KETIK, BANDA ACEH – Malam di Aula Pendopo Bupati Nagan Raya, Aceh itu terasa berbeda dari biasanya, Selasa, 4 November 2025. Udara sejuk khas daerah yang terkenal dengan batu giok itu berpadu dengan semangat hangat dari para jurnalis, pejabat, dan tamu undangan yang memenuhi ruangan megah berhias lampu-lampu temaram.
Di panggung utama, logo Persatuan Wartawan Indonesia (PWI) dan logo peringatan 1 Dekade PWI Nagan Raya terpampang gagah di videotron, seakan menjadi saksi perjalanan satu dekade organisasi wartawan di kabupaten yang dijuluki “Bumi Rameune” ini.
Begitu prosesi pengukuhan dimulai, suasana menjadi khidmat. Satu per satu, 19 anggota PWI Nagan Raya dipanggil maju untuk dikukuhkan langsung oleh Ketua PWI Aceh, Nasir Nurdin. Tepuk tangan hangat mengiringi setiap nama yang disebut.

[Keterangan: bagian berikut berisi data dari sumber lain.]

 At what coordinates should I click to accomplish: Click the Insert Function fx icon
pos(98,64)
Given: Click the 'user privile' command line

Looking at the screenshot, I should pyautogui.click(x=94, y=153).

Dalam itu, panitia juga mengundang para pejabat penting di antaranya, Bupati Nagan Raya, Wakil Bupati Nagan Raya, Ketua DPRK, Kapolres, Dandim, Kajari, tokoh masyarakat, serta insan pers dari Kabupaten Nagan Raya, Aceh Barat, Aceh Barat Daya dan Aceh Jaya tampak khusyuk menyimak momen bersejarah itu.
Pengurus PWI Nagan Raya foto bersama jurnalis dari Kabupaten Aceh Jaya, Aceh Barat dan Aceh Barat Daya di Aula Pendopo Bupati Nagan Raya, Selasa, 4 November 2025 malam. (Foto: T. Rahmat/Ketik)
Namun malam itu bukan hanya tentang seremoni. Ia adalah perayaan perjalanan panjang, sebuah refleksi tentang bagaimana tinta dan lensa jurnalis Nagan Raya ikut menulis dan merekam kisah daerahnya sendiri selama sepuluh tahun terakhir.
Ketua PWI Nagan Raya, Zulfikar, yang dibalut kemeja putih dan celana bahan hitam tampil penuh semangat di podium. Dengan suara bergetar namun mantap, ia mengajak hadirin menoleh ke belakang, ke masa ketika PWI Nagan Raya baru dirintis, hingga kini menjadi wadah profesional bagi 19 wartawan dari berbagai media elektronik, cetak dan online.
“Sepuluh tahun bukan waktu yang singkat. PWI Nagan Raya telah berproses dengan semangat kebersamaan dan profesionalisme. Kami berkomitmen terus menjadi mitra kritis dan konstruktif bagi pemerintah serta masyarakat,” ujar Zulfikar, disambut tepuk tangan.
Ia tak lupa mengucapkan terima kasih kepada Pemerintah Kabupaten Nagan Raya dan para sponsor yang turut memastikan malam itu berjalan sempurna. Dalam suaranya, terselip rasa bangga — bukan hanya atas capaian PWI, akan tetapi juga atas kehangatan solidaritas yang terjalin.
Sementara itu, Ketua Panitia Pelaksana, Lukman, tampak lega. Walaupun tanpa bacaan yang pasti, namun ucapan lisannya di hadapan para pejabat tinggi daerah tersebut seakan telah terkonsep.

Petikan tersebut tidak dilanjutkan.